Abstract of Invited Talk

This research focuses on the development and design of a lower limb exoskeleton inspired by pneumatic artificial muscles (PAMs). PAMs are highly valued as actuators due to their low weight, favorable mass-to-force ratio, compliance, and ability to closely mimic the function of human biological muscles. These characteristics make them well-suited for applications in robotics and rehabilitation. However, PAMs pose significant challenges in modeling and control, given their time-varying parameters, complex hysteresis behavior, and nonlinear dynamics.
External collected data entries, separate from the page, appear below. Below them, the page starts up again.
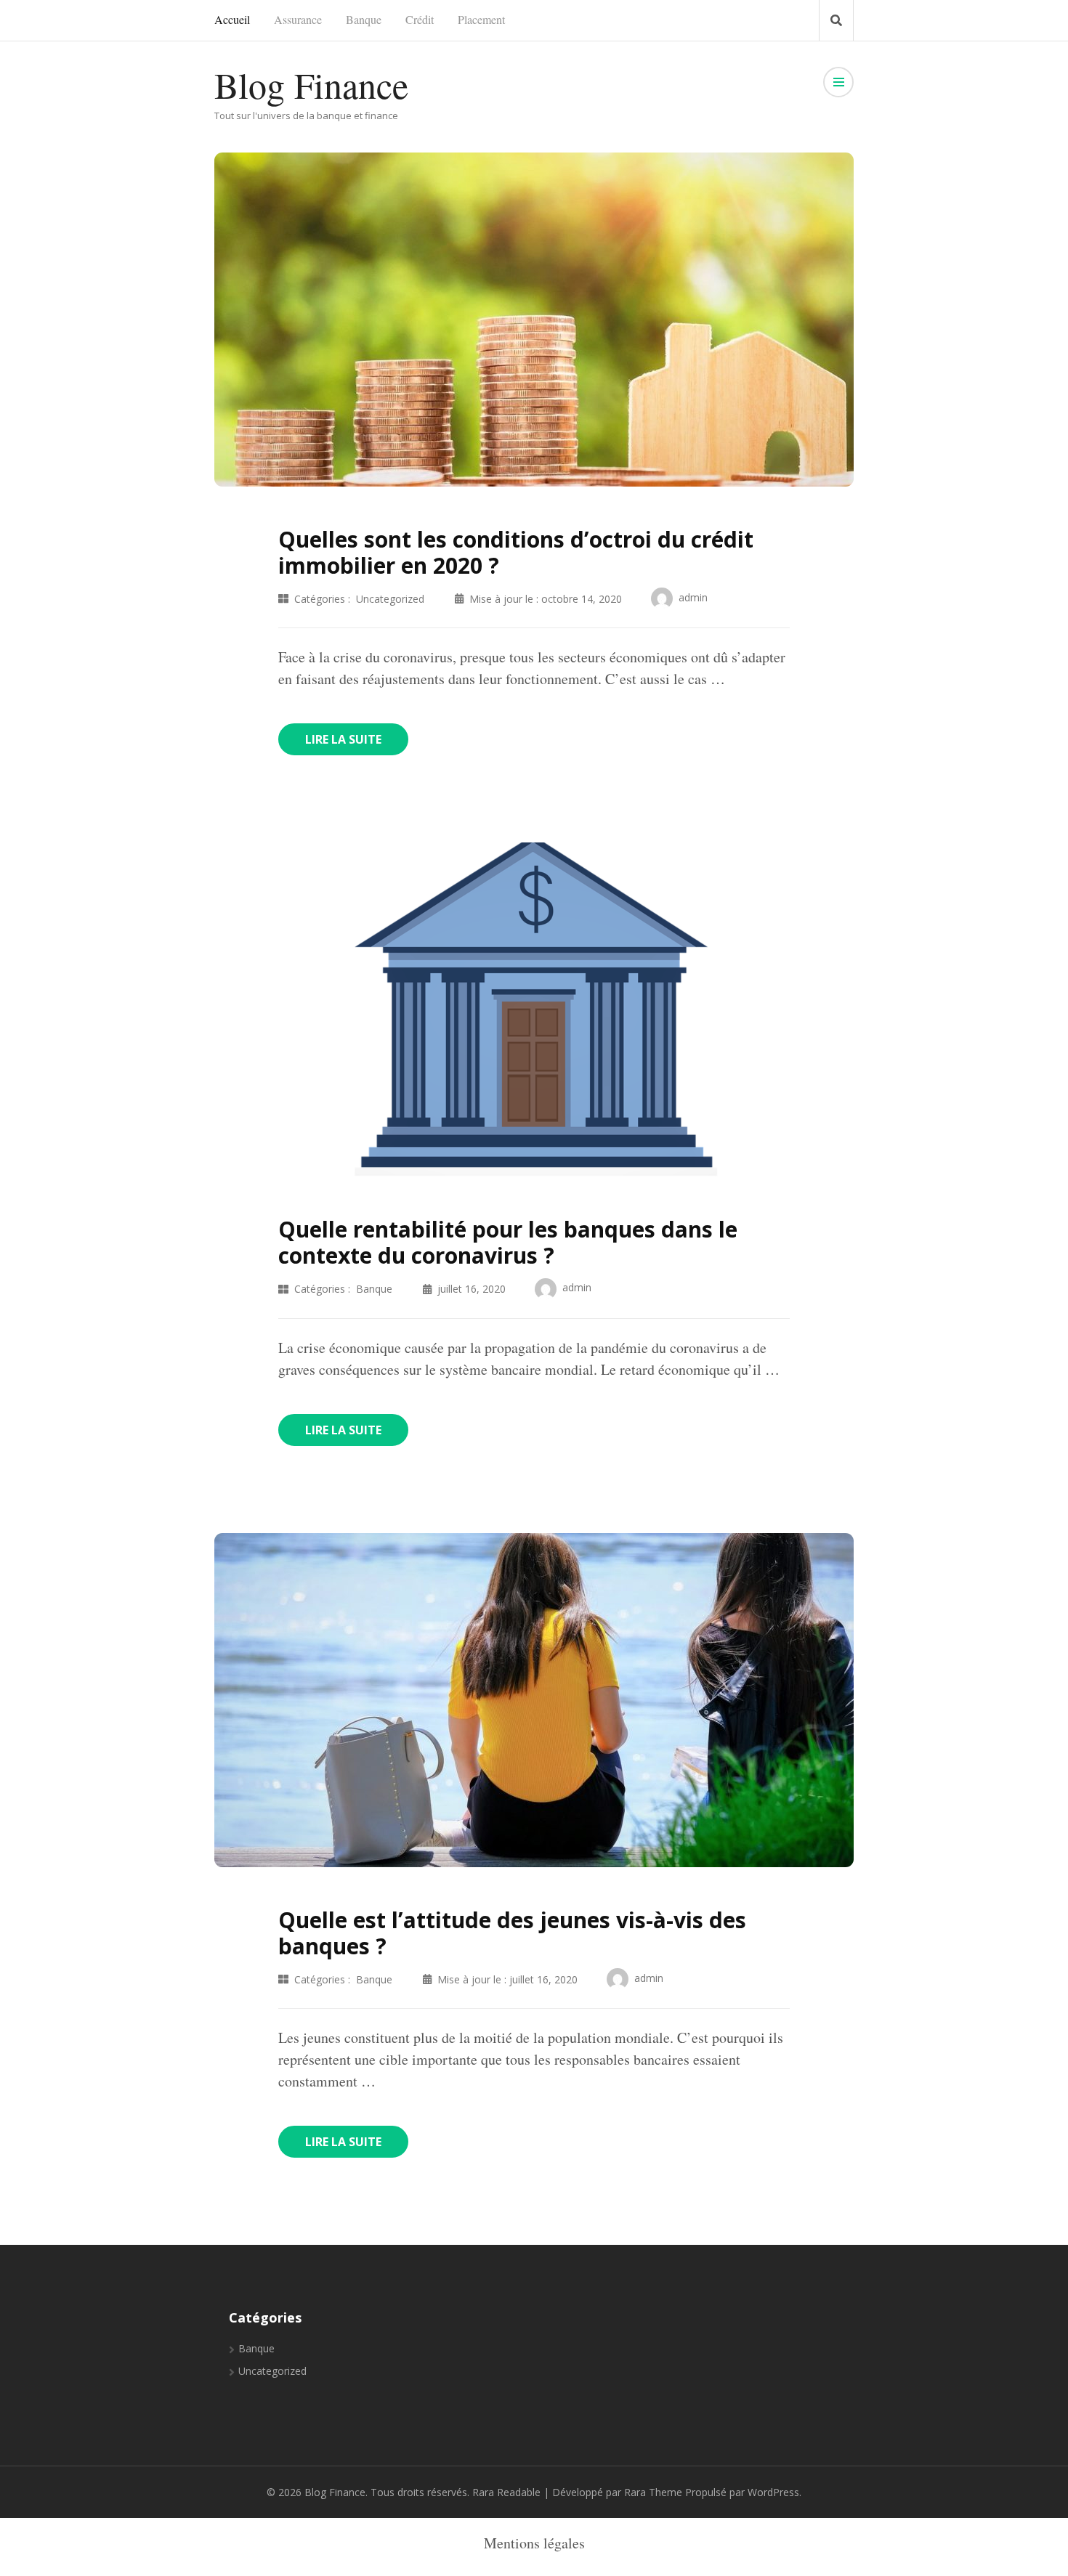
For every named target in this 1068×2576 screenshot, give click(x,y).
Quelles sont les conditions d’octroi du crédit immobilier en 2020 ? (515, 552)
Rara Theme (653, 2492)
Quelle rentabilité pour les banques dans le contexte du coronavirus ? (507, 1242)
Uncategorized (390, 599)
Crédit (419, 19)
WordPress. (774, 2492)
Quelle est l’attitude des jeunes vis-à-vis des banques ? (512, 1933)
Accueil (232, 19)
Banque (363, 19)
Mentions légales (534, 2543)
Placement (481, 19)
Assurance (298, 19)
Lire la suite (343, 739)
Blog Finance (311, 84)
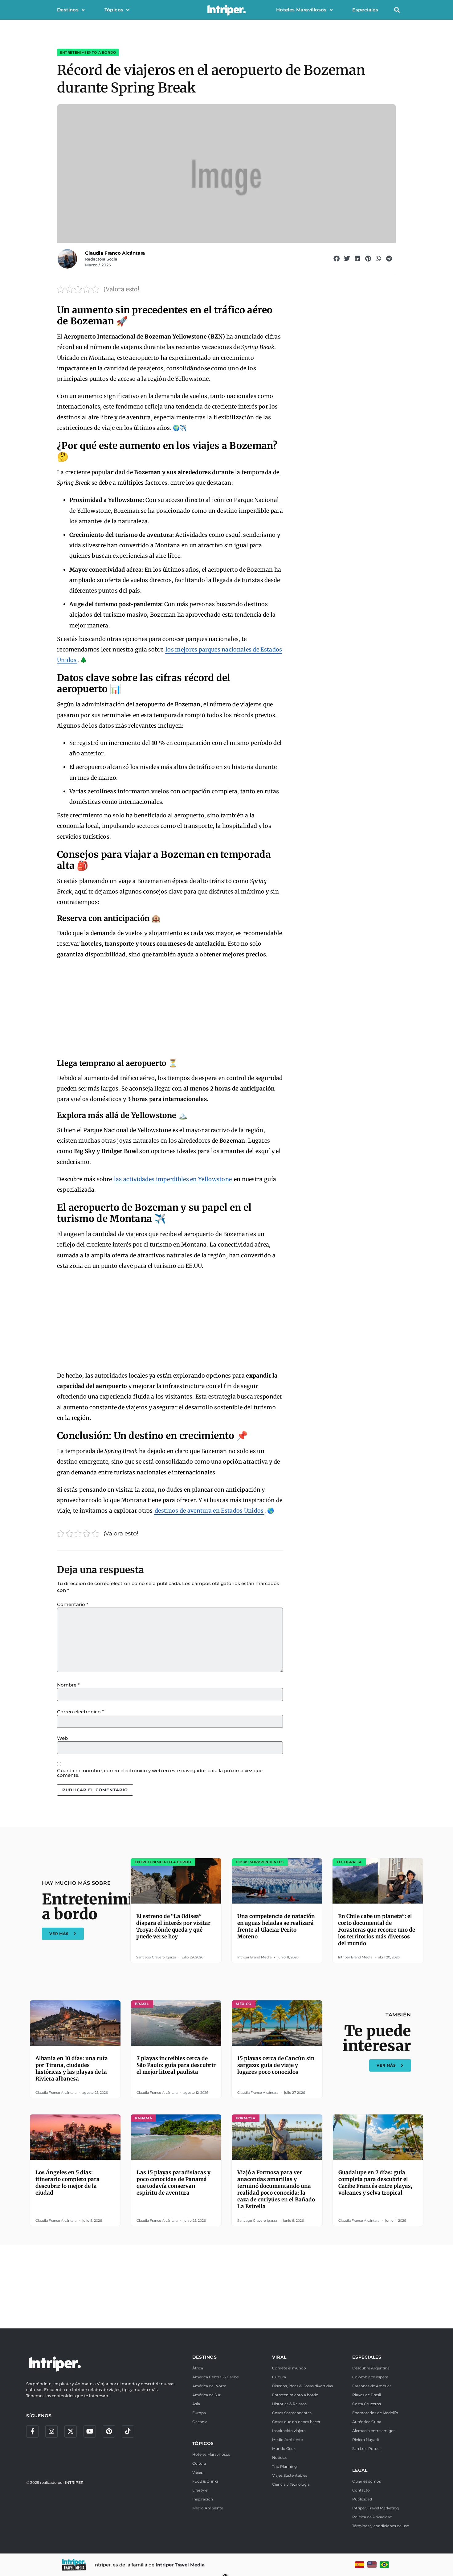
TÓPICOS (203, 2443)
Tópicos (114, 10)
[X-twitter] (70, 2431)
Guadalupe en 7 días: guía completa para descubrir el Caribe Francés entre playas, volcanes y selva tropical (375, 2182)
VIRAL (279, 2357)
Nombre (68, 1684)
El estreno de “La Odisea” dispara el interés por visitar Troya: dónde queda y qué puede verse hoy (173, 1926)
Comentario (72, 1604)
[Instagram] (51, 2431)
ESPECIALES (367, 2357)
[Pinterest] (109, 2431)
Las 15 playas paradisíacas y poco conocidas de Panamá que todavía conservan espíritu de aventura (173, 2182)
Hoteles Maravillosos (301, 10)
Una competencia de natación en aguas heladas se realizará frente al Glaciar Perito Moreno (276, 1926)
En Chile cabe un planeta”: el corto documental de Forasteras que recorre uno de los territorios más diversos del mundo (376, 1930)
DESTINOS (204, 2357)
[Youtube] (90, 2431)
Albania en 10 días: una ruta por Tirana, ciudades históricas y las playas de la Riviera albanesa (71, 2068)
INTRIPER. (74, 2482)
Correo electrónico (80, 1711)
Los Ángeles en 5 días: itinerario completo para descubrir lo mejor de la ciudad (67, 2182)
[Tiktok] (128, 2431)
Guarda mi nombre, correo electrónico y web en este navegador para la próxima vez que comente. (160, 1772)
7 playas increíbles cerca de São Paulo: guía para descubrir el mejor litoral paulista (176, 2065)
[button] (397, 10)
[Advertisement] (170, 1010)
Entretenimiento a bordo (88, 52)
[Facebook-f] (32, 2431)
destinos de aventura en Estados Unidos (209, 1510)
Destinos (68, 10)
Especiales (365, 10)
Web (62, 1738)
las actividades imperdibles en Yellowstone (173, 1179)
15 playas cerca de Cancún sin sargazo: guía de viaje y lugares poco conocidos (276, 2065)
To address these challenges, we propose a novel approach for controlling PAM-driven systems, specifically focusing on a fluid-driven origami-inspired artificial muscle (FOAM). The control strategy utilizes a hybrid control algorithm that integrates a proportional-integral (PI) controller with a feed-forward neural network. This combination allows the controller to adapt and learn from the system's behavior, improving its responsiveness and accuracy over time.
The proposed control algorithm was tested for its ability to manage displacement control in FOAM under varying input signals. Additionally, experiments were conducted to assess the controller's performance under different load conditions. The results demonstrate that the control system exhibits excellent adaptability and robustness. These findings highlight the potential of this hybrid approach for enhancing PAM-based systems in dynamic environments, making them highly suitable for rehabilitation and robotic applications.